Re: Parallel tuplesort (for parallel B-Tree index creation)

From: Peter Geoghegan <pg(at)heroku(dot)com>
To: Robert Haas <robertmhaas(at)gmail(dot)com>
Cc: Heikki Linnakangas <hlinnaka(at)iki(dot)fi>, Pg Hackers <pgsql-hackers(at)postgresql(dot)org>, Corey Huinker <corey(dot)huinker(at)gmail(dot)com>, Thomas Munro <thomas(dot)munro(at)enterprisedb(dot)com>
Subject: Re: Parallel tuplesort (for parallel B-Tree index creation)
Date: 2017-01-03 23:53:59
Views: Raw Message | Whole Thread | Download mbox
Lists: pgsql-hackers

On Tue, Dec 20, 2016 at 5:14 PM, Peter Geoghegan <pg(at)heroku(dot)com> wrote:
>> Imagine a data structure that is stored in dynamic shared memory and
>> contains space for a filename, a reference count, and a mutex. Let's
>> call this thing a SharedTemporaryFile or something like that. It
>> offers these APIs:
>> extern void SharedTemporaryFileInitialize(SharedTemporaryFile *);
>> extern void SharedTemporaryFileAttach(SharedTemporary File *, dsm_segment *seg);
>> extern void SharedTemporaryFileAssign(SharedTemporyFile *, char *pathname);
>> extern File SharedTemporaryFileGetFile(SharedTemporaryFile *);
> I'm a little bit tired right now, and I have yet to look at Thomas'
> parallel hash join patch in any detail. I'm interested in what you
> have to say here, but I think that I need to learn more about its
> requirements in order to have an informed opinion.

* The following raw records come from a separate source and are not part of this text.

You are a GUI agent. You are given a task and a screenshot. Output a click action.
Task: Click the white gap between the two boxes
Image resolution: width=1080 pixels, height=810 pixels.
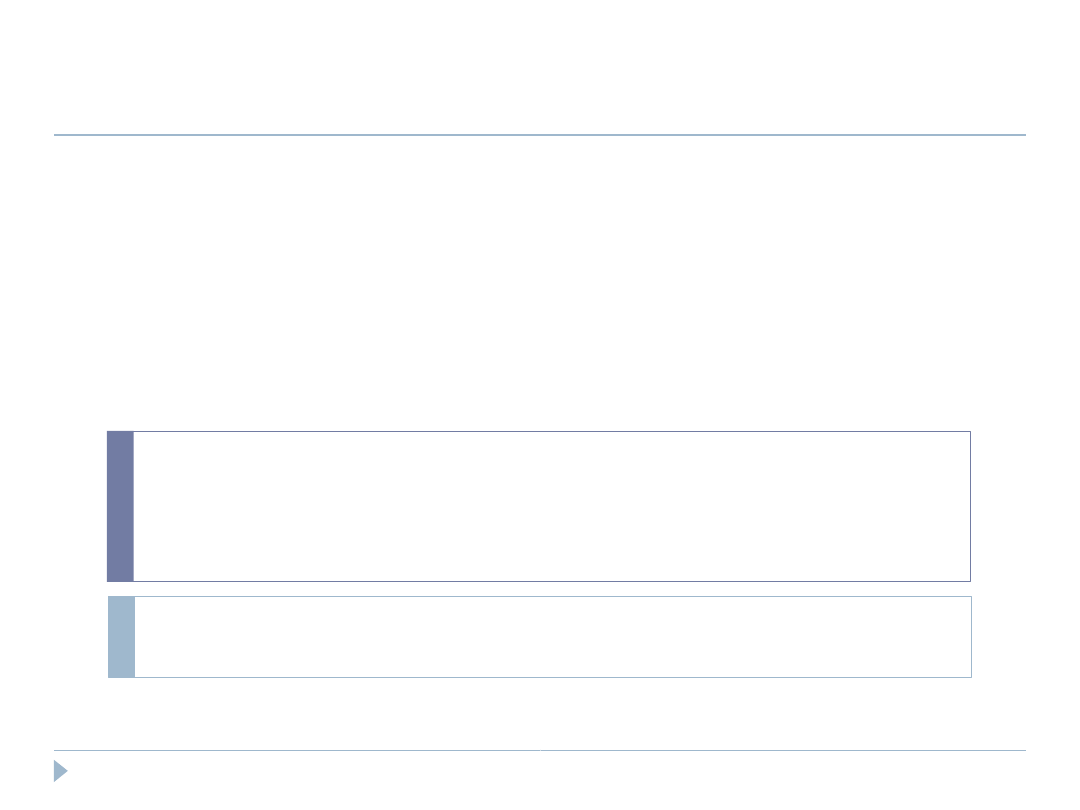point(540,589)
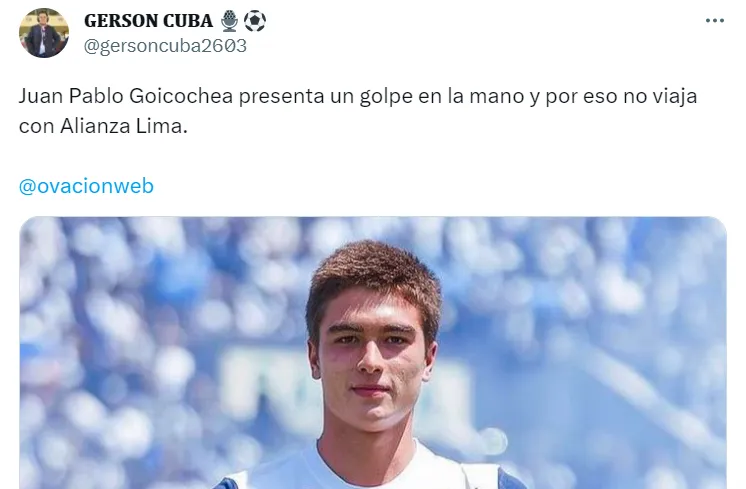Click the blurred crowd right of the player
The image size is (746, 489).
pyautogui.click(x=585, y=353)
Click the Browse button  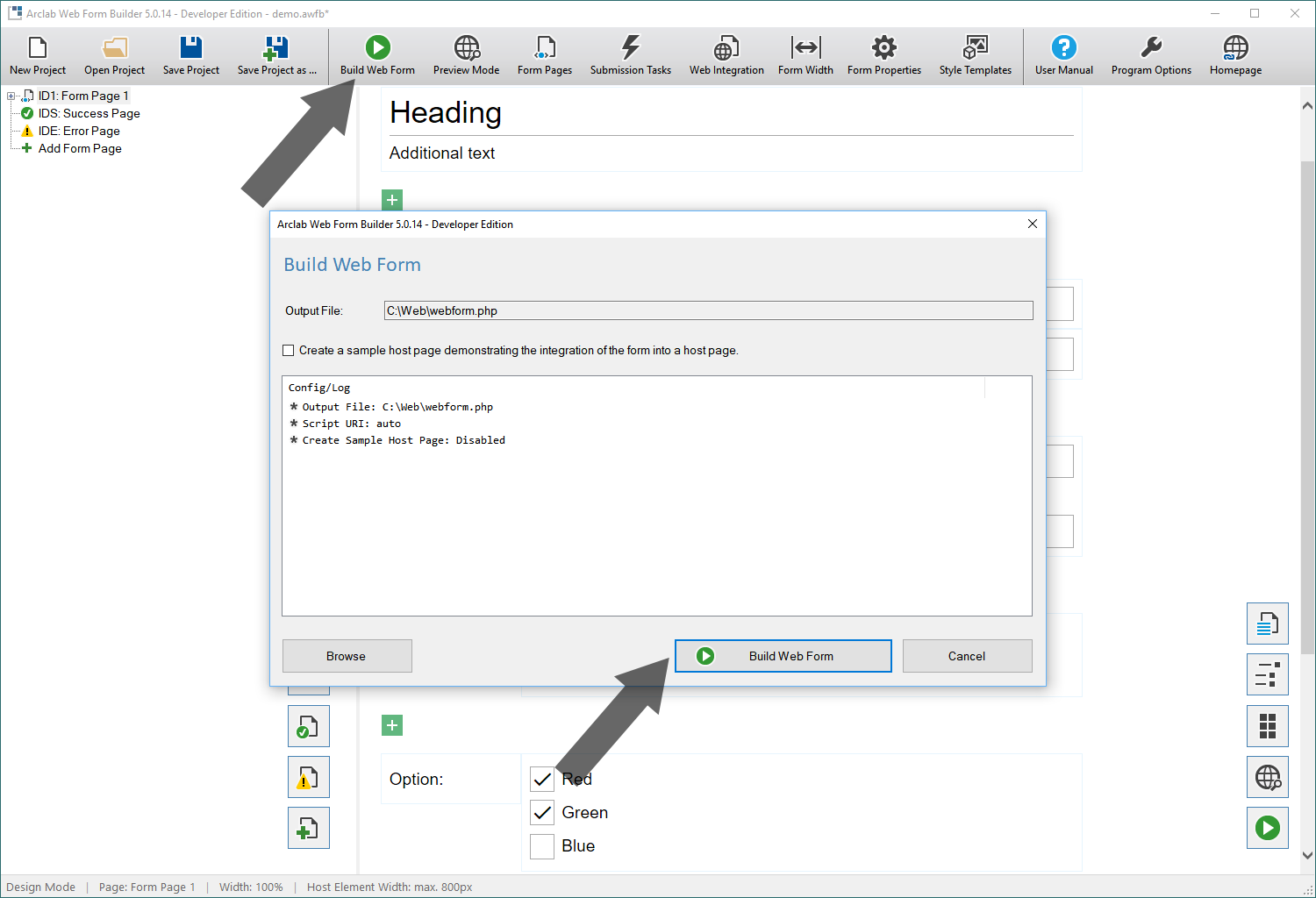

Attached is V7 of the patch. The overall emphasis with this revision
is on bringing clarity on how much can be accomplished using
generalized infrastructure, explaining the unification mechanism
coherently, and related issues.

Notable changes

* Rebased to work with the newly simplified logtape.c representation
(the recent removal of "indirect blocks" by Heikki). Heikki's work was
something that helped with simplifying the whole unification
mechanism, to a significant degree. I think that there was over a 50%
reduction in logtape.c lines of code in this revision.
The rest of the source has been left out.